Ancora: "Sull’uso della fascia tricolore, invece posso avere titolo di dire la mia. In tutti gli anni da sindaco e da presidente del Celva nessuno mai mi ha obbligato a indossare la fascia e nessun collega mi ha mai detto di avere avuto pressioni di sorta. E sono quindi sicuro che anche sabato questo sia successo, quindi nel caso un sindaco non l’avesse voluta indossare o se la fosse dimenticata non ci sarebbe stato problema alcuno, come sempre e’ successo in passato".
Manes sottolinea che "come sindaco per me è stato un onore indossarla, 'la nostra fascia', diversa da quella di tutti gli altri sindaci italiani, per il logo della nostra Regione e per lo stemma del Comune che ne fanno un unicum nel protocollo istituzionale e di distinzione della nostra specificità e Autonomia, nelle cerimonie istituzionali, nei funerali degli amici e colleghi, alle adunate degli Alpini, il 4 Novembre, il 2 Giugno, il 25 Aprile. La fascia tricolore per me è come il cappello alpino, un simbolo identificativo del rispetto verso le istituzioni regionali e nazionali e verso la nostra storia. Come lo è il simbolo del Celva, della Camera dei Deputati o del mio movimento che porta sulla giacca. Quando un sindaco giura, lo fa sulla Costituzione, sul nostro Statuto speciale, e quindi anche sui simboli che rappresentano per ciascuno di noi qualcosa di personale. Mi sembra infatti che, come nessuno ci ha mai obbligati a indossare e mettere niente, nessuno ci obbliga a fare il sindaco, ma quando decidi di farlo diventi donna/uomo delle istituzioni e come rappresentante delle istituzioni le regole e le norme le conosci già in partenza e queste vanno rispettate e forse qualche volta anche interpretate e perché no anche contrastate ma in punta di diritto. E tale correttezza di comportamento non limita a nessuno di noi, di avere delle proprie idee e perseguirle ma bisogna però avere anche il rispetto per gli altri".

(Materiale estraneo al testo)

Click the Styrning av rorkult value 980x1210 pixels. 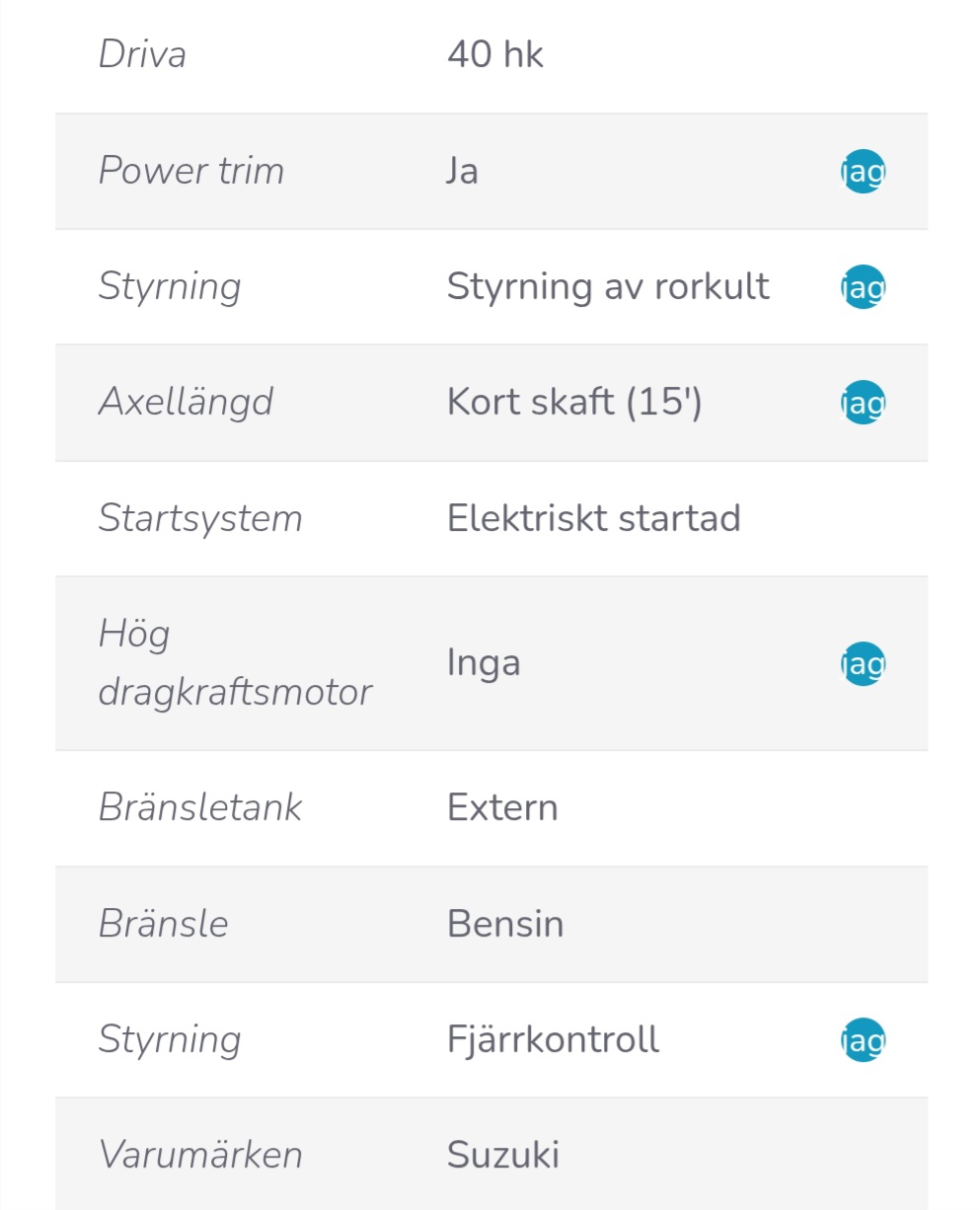[608, 286]
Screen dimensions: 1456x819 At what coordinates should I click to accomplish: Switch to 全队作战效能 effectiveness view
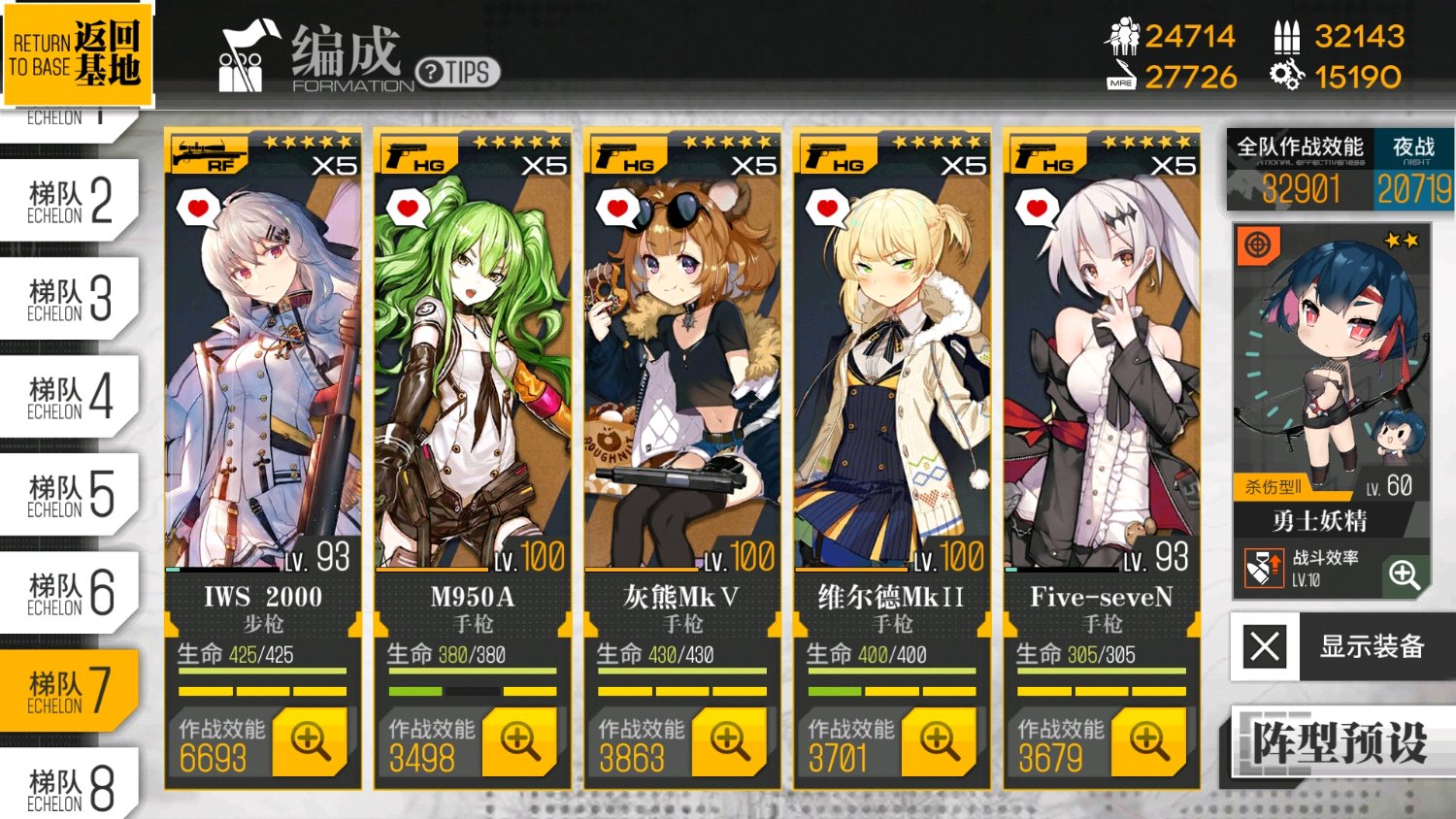tap(1300, 170)
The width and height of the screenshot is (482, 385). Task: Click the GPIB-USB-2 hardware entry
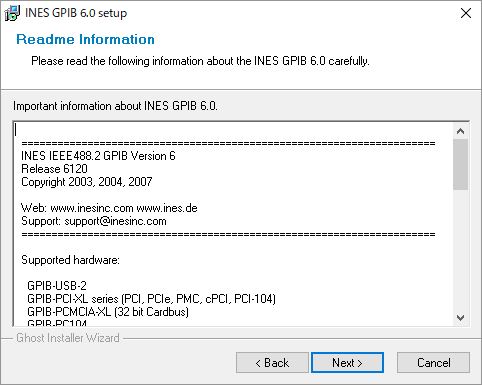point(57,286)
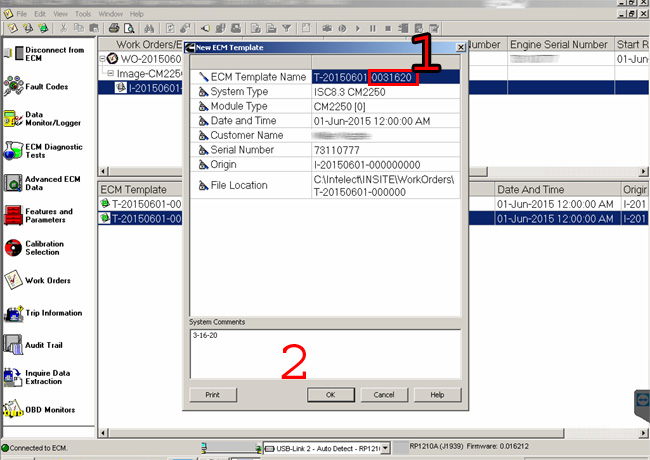Open Fault Codes in the sidebar
650x460 pixels.
tap(36, 86)
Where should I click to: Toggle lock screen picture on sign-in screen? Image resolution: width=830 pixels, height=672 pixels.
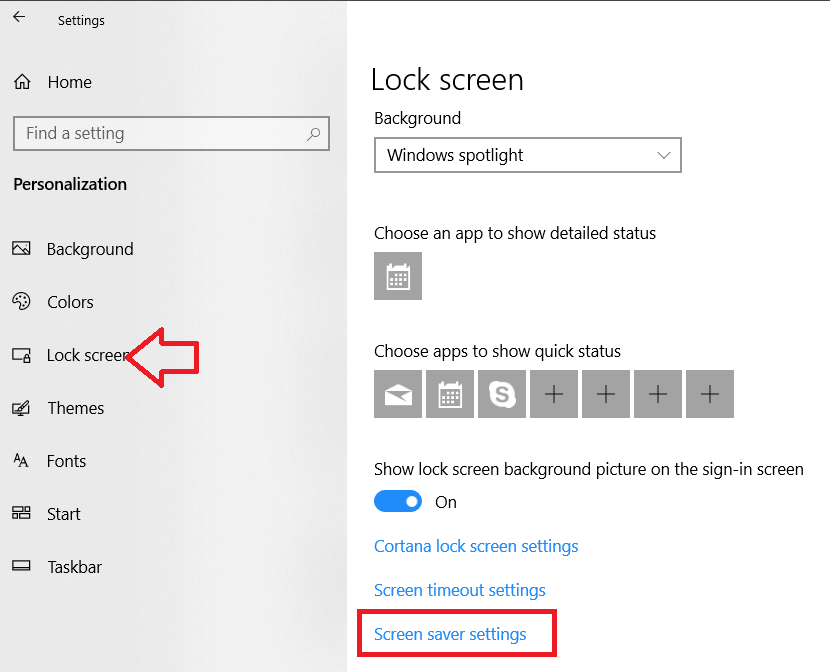pyautogui.click(x=398, y=501)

Sul piano della dialettica politica, Franco Manes (nella foto sopra insieme ad Alex Micheletto, presidente del Celva e a Gianni Nuti, sindaco di Aosta) evidenzia che, "sempre nel rispetto del credo di ciascuno, mi ritengo un buon valdostano, spero un buon cittadino, considero le visioni diverse dei valori aggiunti, quando queste visioni non ledono le mie libertà e convinzioni e sensibilità ( per fortuna diverse da tutti), e in particolare non mi permetto mai di screditare o offendere nessuno, soprattutto i tanti amici e colleghi che hanno idee politiche diverse, perché credo fermamente che il dialogo, la mediazione ed il punto di incontro siano elementi da perseguire sempre, anche per consolidare e migliorare il nostro concetto di Autonomia che va necessariamente attualizzato . E questo lo puoi fare solo attraverso la condivisione, il dibattito e il dialogo con tutti: in Europa, in Valle e soprattutto a Roma, anche perché i concetti di autogoverno e autodeterminazione che sono i fondamenti delle minoranze linguistiche del nostro paese e dei nostri statuti speciali vanno spiegati a qualsiasi livello. Con Roma che ci piaccia o meno si deve dialogare, si deve lavorare insieme e bisogna farlo in maniera efficace e costruttiva, creare sinergie e le basi per raggiungere quegli obiettivi estremamente difficili per la Valle d’Aosta, obiettivi che tutti noi conosciamo e che in campagna elettorale sbandieriamo ai quattro venti, ma che spesso poi, per sterili contrasti ideologici e poca diplomazia, alla fine non riusciamo a raggiungere".